1. What are the most important topics in Chapter 13 of Class 11 Biology?

Chapter 13, Photosynthesis in higher plants, is an essential chapter in Class 11 that describes the various photosynthetic processes. 

The important topics that are covered in this chapter are:

  • Structure of chloroplast
  • Z scheme
  • Calvin cycle
  • C4 Pathway
  • 1 Factors affecting photosynthesis

2. Why do students need to go through the past years' exam papers?

The past year’s exam papers consist of various segments from essential concepts in the chapter. Hence, it helps aspirants understand the more critical topics in the syllabus. Once students understand these parts of the curriculum, they can lay more focus on these critical topics. 

Students can refer to Important Questions Class 11 Biology Chapter 13 to get a better idea of the frequently asked questions in exams. Students will also be able to understand the nature and marking scheme of questions for their examinations.


3. Which are the chapters included in the Class 11 Biology syllabus?

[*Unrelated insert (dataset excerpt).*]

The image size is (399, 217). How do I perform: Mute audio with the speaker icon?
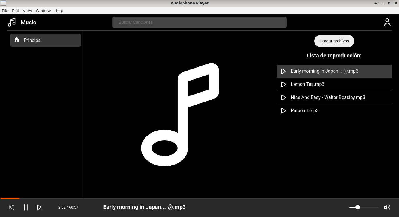pos(387,207)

Below is a list of all chapters from CBSE Class 11 Biology:

  • Chapter 1 The Living World
  • Chapter 2 Biological Classification
  • Chapter 3 Plant Kingdom
  • Chapter 4 Animal Kingdom
  • Chapter 5 Morphology of Flowering Plants
  • Chapter 6 Anatomy of Flowering Plants
  • Chapter 7 Structural Organisation in Animals
  • Chapter 8 Cell the Unit of Life
  • Chapter 9 Biomolecules
  • Chapter 10 Cell Cycle and Cell Division
  • Chapter 11 Transport in Plants
  • Chapter 12 Mineral Nutrition
  • Chapter 13 Photosynthesis in Higher Plants
  • Chapter 14 Respiration in Plants
  • Chapter 15 Plant Growth and Development
  • Chapter 16 Digestion and Absorption
  • Chapter 17 Breathing and Exchange of Gases
  • Chapter 18 Body Fluids and Circulation
  • Chapter 19 Excretory Products and their Elimination
  • Chapter 20 Locomotion and Movement
  • Chapter 21 Neural Control and Coordination
  • Chapter 22 Chemical Coordination and integration

4. How are Important Questions Class 11 Biology Chapter 13 available on the Extramarks website helpful for students in scoring good marks?

 Extramarks is one of the most trusted online learning platforms for students from Class 1 to Class 12. We provide a comprehensive suite of study materials, including NCERT solutions and chapter notes, CBSE revision notes, solutions to past exam questions, etc. Our question bank of Important Questions Class 11 Biology Chapter 13 is a crucial study material for students to practise exam-oriented questions. While solving the questions, students will be able to self-assess their weak areas. Expert science teachers prepare our solutions. They are available with step-by-step guidance, making it easy for students to understand and even revise the concepts used in the answers.

So our question bank of Chapter 13 Class 11 Important Biology Questions ensures that all core topics of the chapter are covered while solving these questions.